Coca-Cola operates a global supply chain with hundreds of bottling facilities, each with its own equipment, workflows, and reporting needs. But the system used to collect benchmarking data across those facilities was far less sophisticated than the operation it supported. Surveys were created in spreadsheets, reviewed through email threads, translated inconsistently, and in some cases printed, mailed, scanned, or faxed back.
What should have been a structured operational process had become a fragile collection of workarounds.
I was brought in to design a content management system that could bring order to that complexity. The goal was to help teams create, approve, translate, and publish surveys more efficiently, while giving leadership a centralized way to understand how facilities were performing and where action was needed.
Built in PowerApps, the solution had to work within platform constraints while still feeling intuitive to users who were deeply accustomed to Excel-based workflows. The challenge was not just to improve the interface.
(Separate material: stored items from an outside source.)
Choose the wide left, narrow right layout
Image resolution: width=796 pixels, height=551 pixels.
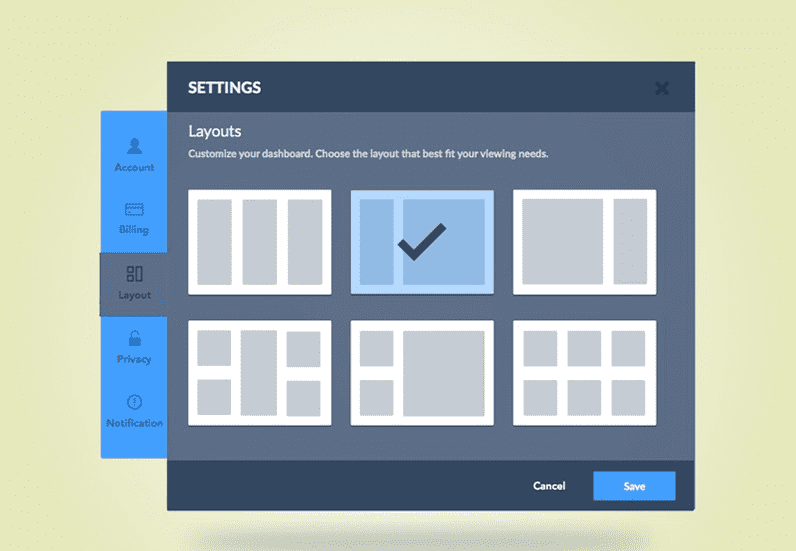[584, 242]
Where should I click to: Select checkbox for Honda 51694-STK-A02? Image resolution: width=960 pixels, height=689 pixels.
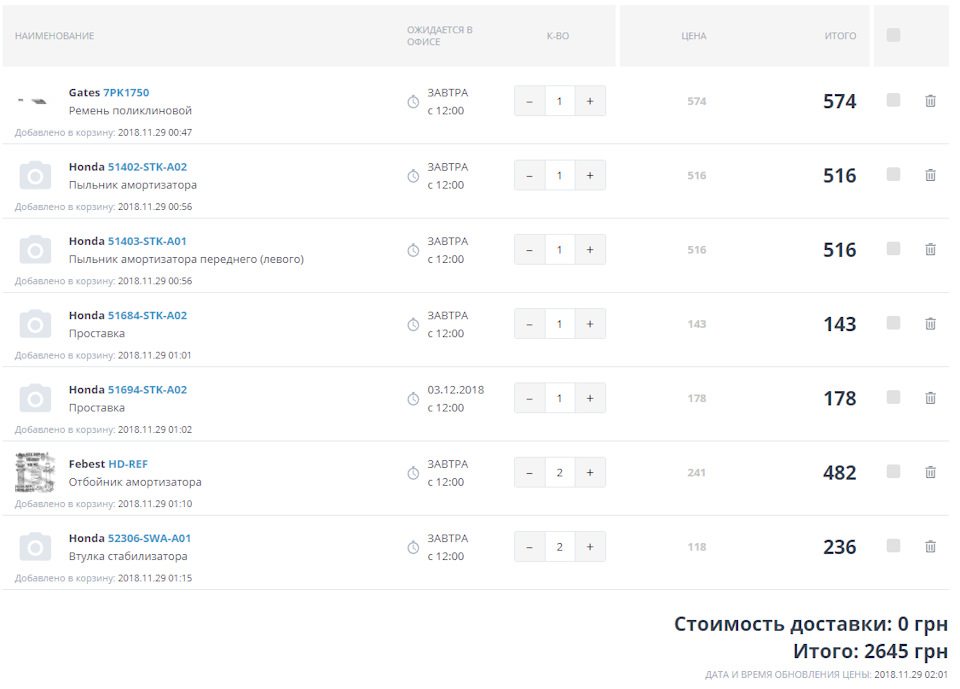click(893, 397)
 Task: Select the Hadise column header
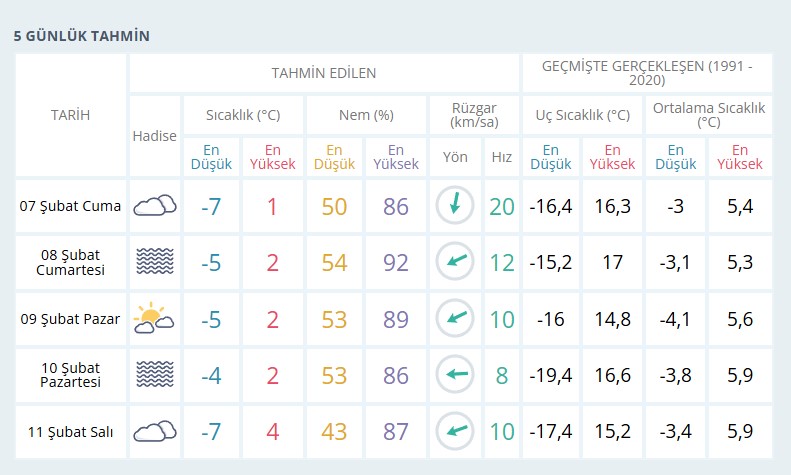[155, 136]
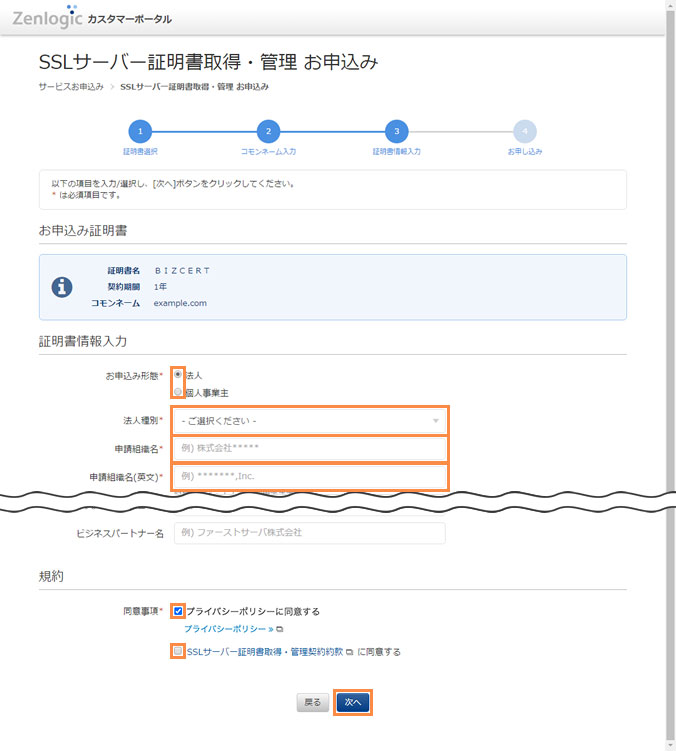Open the 法人種別 dropdown
The height and width of the screenshot is (751, 676).
309,421
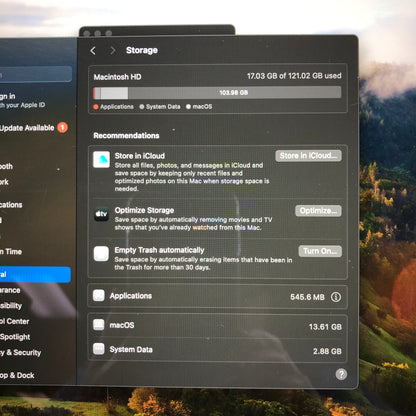Go back with the left chevron arrow
Image resolution: width=416 pixels, height=416 pixels.
[x=93, y=51]
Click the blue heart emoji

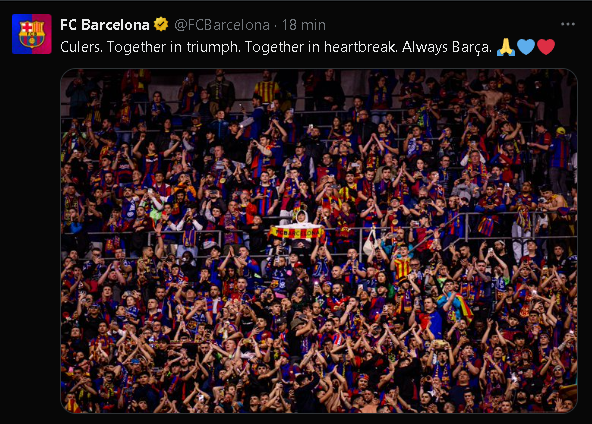(x=526, y=47)
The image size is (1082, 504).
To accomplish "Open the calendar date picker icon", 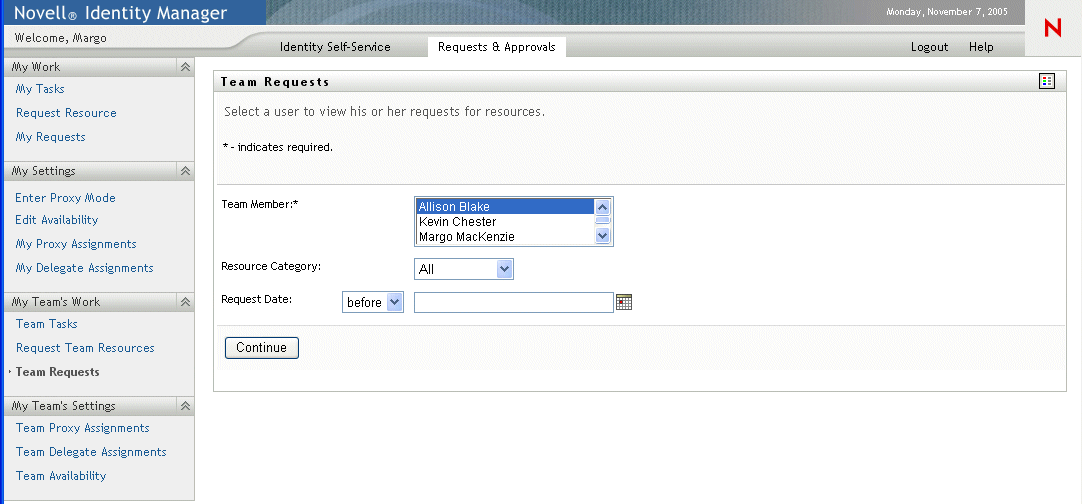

It was to replace an unreliable process with a system people could actually trust.
Executive Summary
Business Outcomes
Platform adoption across target users
Strong uptake after rollout
Faster approval workflows
Reduced delays and bottlenecks
Less manual coordination and fewer engineering handoffs
Simplified operational flow
Outcomes based on stakeholder reporting, workflow analysis, and post-launch operational trends.
System Transformation
From fragmented workflows to a structured, scalable platform


Structural Bottlenecks
Five critical operational friction points compounded across the global organization, creating measurable productivity loss and delaying strategic decision-making.
File Chaos
Multiple uncontrolled versions of surveys created inconsistency and confusion across teams.
Engineers as Publishers
Content updates required developer intervention, creating bottlenecks and delays.
Translation Without Structure
There was no formal localization workflow, leading to inconsistent and unreliable translations.
Wrong Questions, Wrong Facilities
Facilities sometimes received questions that did not apply to their machinery or operating context, hurting data quality.
Static Data, Limited Insight
Leadership had access to information, but not in a form that supported timely decision-making.
Detailed Process
To address these systemic bottlenecks, I designed a structured workflow transformation spanning research, modeling, and implementation.
What I Learned
This project reinforced that enterprise design is often less about novelty and more about replacing fragile habits with systems people can trust.
The best solution was not the one with the most dramatic interface. It was the one that gave each role a clearer path forward without asking users to completely reinvent how they worked overnight.
It also reminded me that operational complexity tends to hide inside familiar tools. A spreadsheet can look harmless on the surface, but when an entire workflow depends on it, it is often carrying far more risk than anyone wants to admit.